*** Block opens ***

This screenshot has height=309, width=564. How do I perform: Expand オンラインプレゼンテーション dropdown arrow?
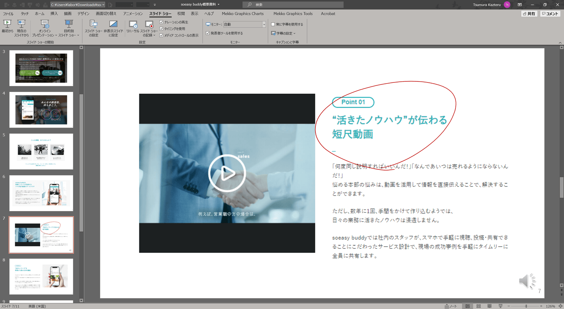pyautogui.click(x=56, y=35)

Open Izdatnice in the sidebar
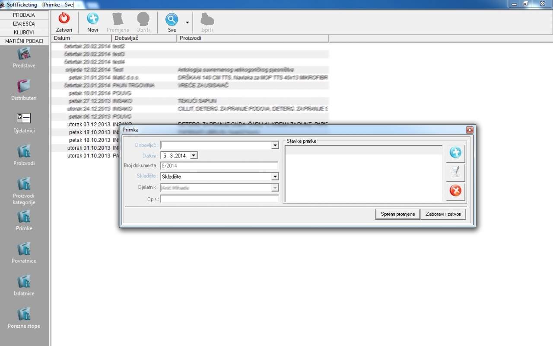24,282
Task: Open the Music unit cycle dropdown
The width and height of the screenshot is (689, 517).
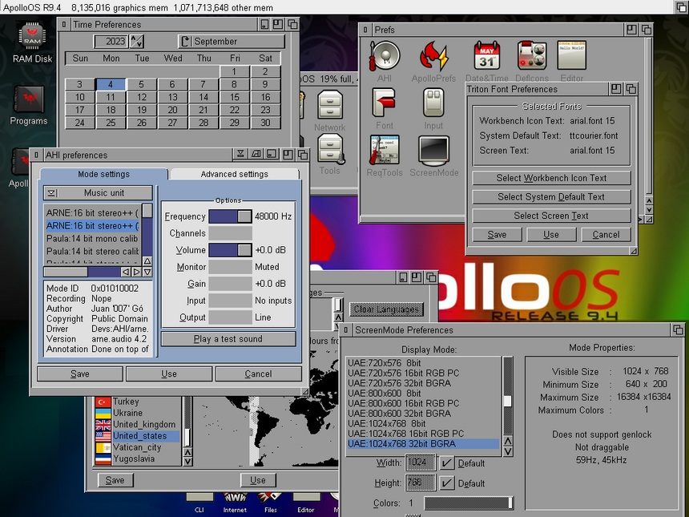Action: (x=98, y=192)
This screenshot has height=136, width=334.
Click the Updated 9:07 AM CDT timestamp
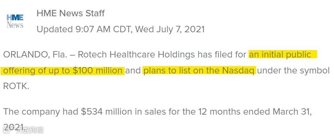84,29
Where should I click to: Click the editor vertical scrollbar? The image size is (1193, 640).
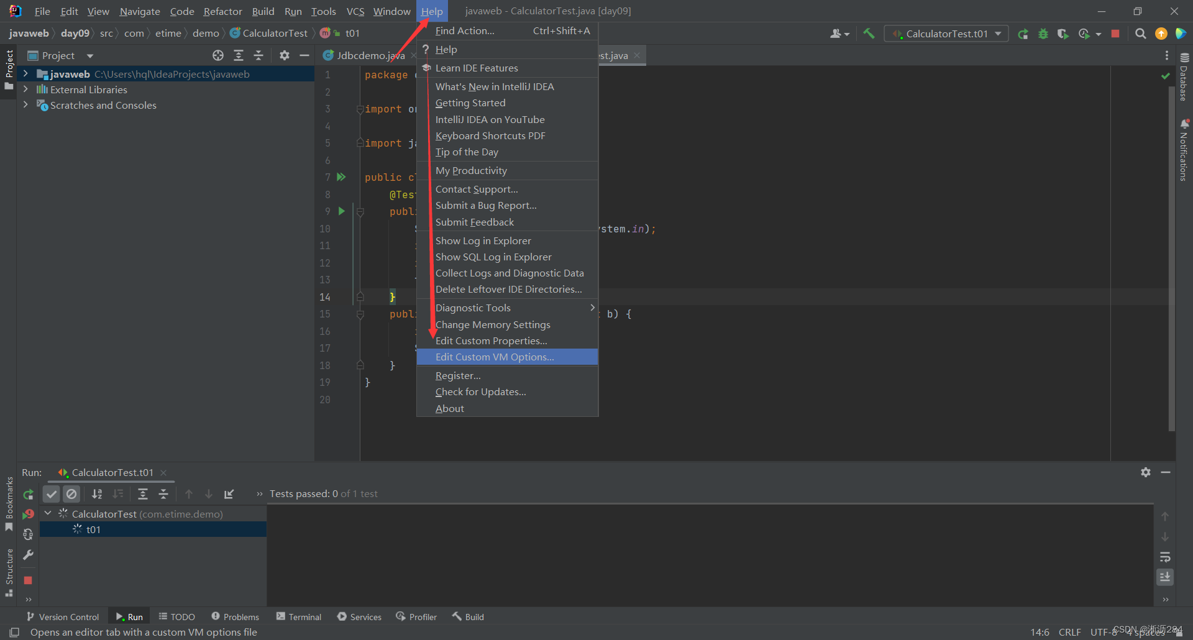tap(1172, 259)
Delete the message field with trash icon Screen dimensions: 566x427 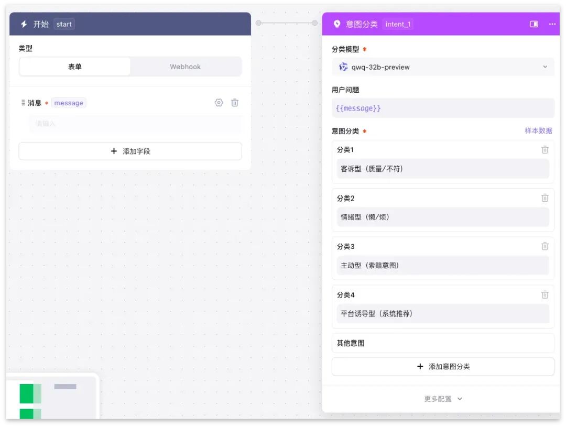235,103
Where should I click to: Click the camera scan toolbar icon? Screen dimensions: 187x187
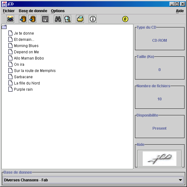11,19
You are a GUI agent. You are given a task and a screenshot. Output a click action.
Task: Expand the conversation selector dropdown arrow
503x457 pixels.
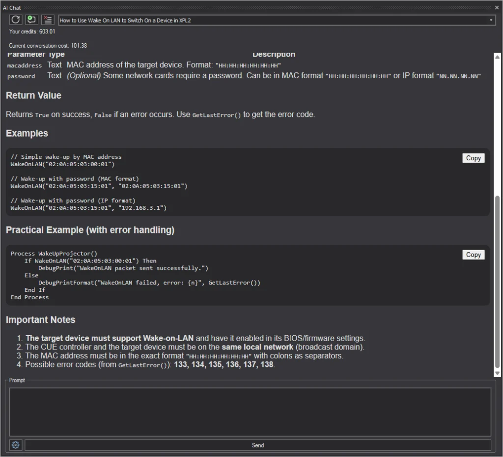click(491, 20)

*** Block closes ***

Brief: Leave the pictures out and retype only the lines from the line with "Where should I click to: Click the camera" through the final line of the material, both ends included, word for word.

Task solution:
Where should I click to: Click the camera scan toolbar icon? Screen dimensions: 187x187
11,19
You are a GUI agent. You are given a task and a screenshot. Output a click action.
Task: Expand the conversation selector dropdown arrow
503x457 pixels.
click(491, 20)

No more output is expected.